Since I wrote the web description I’m going to instead write something a touch less technical and more personal in my response to this one.
This new lot came in just a few days ago and I just opened the full case today…a large bag standing more than half my height. As I do with every tea when it first comes in and I have a chance to cup it, the first act I do is lift a double handful of the leaves and draw in the scent. I was born with a powerful sense of smell (perhaps a tradeoff for my myopic vision limitation), one that has been known to identify even salmon species apart and which I rely on heavily with tea and coffee.
As the tea’s aroma broke free from its peaceful slumber the deep, rich aroma of ripe Ohio mulberries, with their glistening, just after the rain, purple flesh captured me and transported me to seasons yet to be born from winter’s open arms. So powerful was the aroma that I grabbed a fellow co-worker, whose life revolves deeply with Ohio’s seasons as he grows much of his own food, cures his own meats, processed and cans his own fruit and veggies and is all around in touch with his roots in the Ohio north east Amish Country.
His reaction was one of primal memory and he stuttered to find the words, but the final push of a second pass and he was as giddy as I was…there could be no mistake: Mulberry.
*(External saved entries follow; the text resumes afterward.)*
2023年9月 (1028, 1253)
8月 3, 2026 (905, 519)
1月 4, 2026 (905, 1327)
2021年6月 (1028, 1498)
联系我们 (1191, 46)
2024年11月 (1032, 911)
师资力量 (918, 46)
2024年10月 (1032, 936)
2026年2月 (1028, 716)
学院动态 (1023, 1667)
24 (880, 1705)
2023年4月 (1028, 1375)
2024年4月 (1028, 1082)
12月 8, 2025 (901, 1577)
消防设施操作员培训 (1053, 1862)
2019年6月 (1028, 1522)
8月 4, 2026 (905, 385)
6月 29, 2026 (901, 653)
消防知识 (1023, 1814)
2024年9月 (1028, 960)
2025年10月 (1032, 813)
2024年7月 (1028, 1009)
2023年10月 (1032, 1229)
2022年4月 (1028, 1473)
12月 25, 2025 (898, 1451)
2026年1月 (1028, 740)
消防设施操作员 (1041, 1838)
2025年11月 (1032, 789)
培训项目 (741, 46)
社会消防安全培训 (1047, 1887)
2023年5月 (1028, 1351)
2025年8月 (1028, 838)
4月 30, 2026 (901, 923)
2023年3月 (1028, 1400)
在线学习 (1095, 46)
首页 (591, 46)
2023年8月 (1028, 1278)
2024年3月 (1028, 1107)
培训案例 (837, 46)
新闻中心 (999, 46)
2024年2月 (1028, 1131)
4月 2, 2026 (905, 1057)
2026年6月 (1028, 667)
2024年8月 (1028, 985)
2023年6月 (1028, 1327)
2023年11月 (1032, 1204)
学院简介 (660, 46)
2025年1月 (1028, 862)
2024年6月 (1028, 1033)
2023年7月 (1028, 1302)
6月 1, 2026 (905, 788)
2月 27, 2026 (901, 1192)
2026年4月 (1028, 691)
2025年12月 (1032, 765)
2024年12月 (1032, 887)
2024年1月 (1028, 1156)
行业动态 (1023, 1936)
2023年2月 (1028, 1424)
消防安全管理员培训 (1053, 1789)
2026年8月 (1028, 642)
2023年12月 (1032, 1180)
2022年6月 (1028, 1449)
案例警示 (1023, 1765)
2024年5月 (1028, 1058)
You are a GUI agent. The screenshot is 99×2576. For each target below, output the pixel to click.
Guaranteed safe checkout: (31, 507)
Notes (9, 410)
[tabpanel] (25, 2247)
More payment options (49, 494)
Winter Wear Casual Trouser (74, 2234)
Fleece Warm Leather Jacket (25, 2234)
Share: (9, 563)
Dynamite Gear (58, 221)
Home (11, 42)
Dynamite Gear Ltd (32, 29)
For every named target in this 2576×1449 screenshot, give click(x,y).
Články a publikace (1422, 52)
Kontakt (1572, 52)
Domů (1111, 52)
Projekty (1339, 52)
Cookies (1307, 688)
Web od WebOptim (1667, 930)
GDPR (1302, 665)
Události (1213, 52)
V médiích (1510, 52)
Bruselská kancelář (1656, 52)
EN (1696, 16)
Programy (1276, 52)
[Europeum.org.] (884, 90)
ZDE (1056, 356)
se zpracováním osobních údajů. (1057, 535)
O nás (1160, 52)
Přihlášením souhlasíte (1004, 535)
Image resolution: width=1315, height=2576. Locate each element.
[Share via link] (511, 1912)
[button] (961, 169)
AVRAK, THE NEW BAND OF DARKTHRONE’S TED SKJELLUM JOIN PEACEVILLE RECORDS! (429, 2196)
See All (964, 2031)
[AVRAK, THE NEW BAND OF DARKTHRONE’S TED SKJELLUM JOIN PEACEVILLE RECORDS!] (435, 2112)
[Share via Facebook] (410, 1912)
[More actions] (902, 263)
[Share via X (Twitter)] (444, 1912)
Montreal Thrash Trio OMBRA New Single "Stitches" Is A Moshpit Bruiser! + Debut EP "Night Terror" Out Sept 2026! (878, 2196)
Stories of his childhood and the acts of making jams, pies, and compote from those trees flooded out as did my tales of railroad walks and wild roaming.
A wonderful batch of memory lane but also a fantastic cup and one of my winter reminders that spring will come in her own time.
Enticing!
Since I didn’t grow up in the land of Mulberries, I wonder what wonderous memories the tea mulch would have spirited me to…(a realm outside of your World through another looking glass).